長い金髪の若い男である。耳は短いのだが、エルフと見間違うような美男子であり、 目を惹くほど真っ白な皮の鎧が良く似合っていた。
「まさか、ハスターが全部やられるとはね。過剰戦力かと思ってたんだけど」
男がそう言うと、近くにいたピンク色の髪の女が肩を竦めた。
「思いの外使えなかったね。でも、十人以上いたなら仕方ないか」
二人の会話に、テーブルの反対側に座る男が不機嫌そうに口を開く。
黒い長髪に、黒い衣装の男、ナヴァロである。
「……最初から言っている通り、相手の手勢を封じて尚、我々は敗北した。勝ち目は薄い」
ナヴァロが疲れた表情でそう言うと、ピンク色の髪の女が侮蔑を込めた目でナヴァロを見た。
「あっちは十人に対してナヴァロはティアちゃんと二人。十対ニで負けたから、私達も負けるって? ナヴァロってそんなに馬鹿だった?」
女がそう言って鼻で笑い、相槌を打つように奥の男が小さく溜め息を吐いて口を開く。
「ハスターによって石になった者を合わせても二十人から二十五人程度なんだろう? こっちは十三人だけど、単独での戦闘能力は一番低いティアモエ相手に二人掛かりで互角だったなら、むしろこちらが優勢だと思うけどね」
男のそんな台詞に、ナヴァロは眉根を寄せて首を左右に振った。
「浅慮と言わざるを得ないな。今までの情報では四人から五人程度の従者を連れているという話しか流れていないが、実際に二十人以上もの仲間がいたのだ。ならば、まだ他にもいる可能性は高い」
「そうかな? 決戦に備えて最大戦力で来たと見るのが正しいと思うよ? そうなると、最初に封印された半数は後から来た半数と同等かそれ以下だよね? 従者より主人の方が能力は上の筈なんだから」
「決め付けて考えるのは危険だ。相手の立場になって様々な手を考え、一つ一つに対策を練らねば……」
男の推測にナヴァロが否定的な意見を述べると、それを聞いていた女が舌打ちをしてナヴァロを睨んだ。

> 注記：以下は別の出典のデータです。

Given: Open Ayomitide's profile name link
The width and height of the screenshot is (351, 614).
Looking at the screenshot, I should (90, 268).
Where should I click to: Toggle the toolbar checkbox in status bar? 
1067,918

「また将棋を元に考えたなんちゃって戦略? 遊びじゃなくて現実なのよ。実際に、ネクロマンサーのティアちゃんが接近されるまでは二人相手に勝ってたんでしょ? じゃあ、そいつらは私達の相手にもならないわ。それで、そいつらの部下である筈の石になってた十人くらいの奴らは精々同じような実力でしょ? 私、間違ったこと言った?」
女がそう言って馬鹿にしたような目を向けると、ナヴァロは苦虫を噛み潰したような表情で頷く。

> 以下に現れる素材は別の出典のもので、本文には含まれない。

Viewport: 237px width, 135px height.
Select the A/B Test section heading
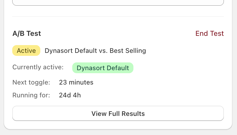(x=27, y=33)
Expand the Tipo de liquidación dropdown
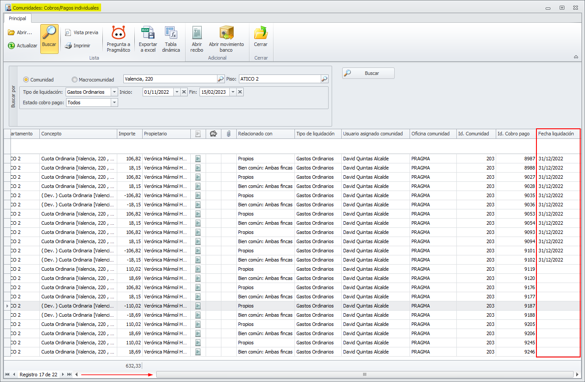Screen dimensions: 585x382 pyautogui.click(x=114, y=92)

「そういう話であれば問題は無い。だが、例えば、その後から連れて来た十人がこの世界の住人であったなら、容易に前提から崩れる……」
「はぁ?」
ナヴァロの言葉尻に被せるように、女がそんな声を発した。
今にも怒鳴り散らしそうな顔でナヴァロを睨む女に片手を上げて制し、男が口を開く。
「最高峰と呼ばれるSランク冒険者も二人潰したけど、大した脅威では無かったよね? それとも、冒険者のレベルが帝国と王国とでは全く違うとかそんな話かな?」
男がやんわりとナヴァロの意見を否定すると、ナヴァロは無言で席を立ち、皆に背を向けた。
その背中に向けて、男が微笑を湛えて呟く。
「……チェスと違って、将棋では味方だった駒が相手の駒になることがあるよね?」
男がそう呟くと、女が大袈裟に両手で口を隠し、驚きのポーズをとった。
「まさか、裏切って私達に戦わずに負けるように仕向けてるの!?」
女がそんな台詞を吐くと、ナヴァロは小さく溜め息を吐き、広間から出て行った。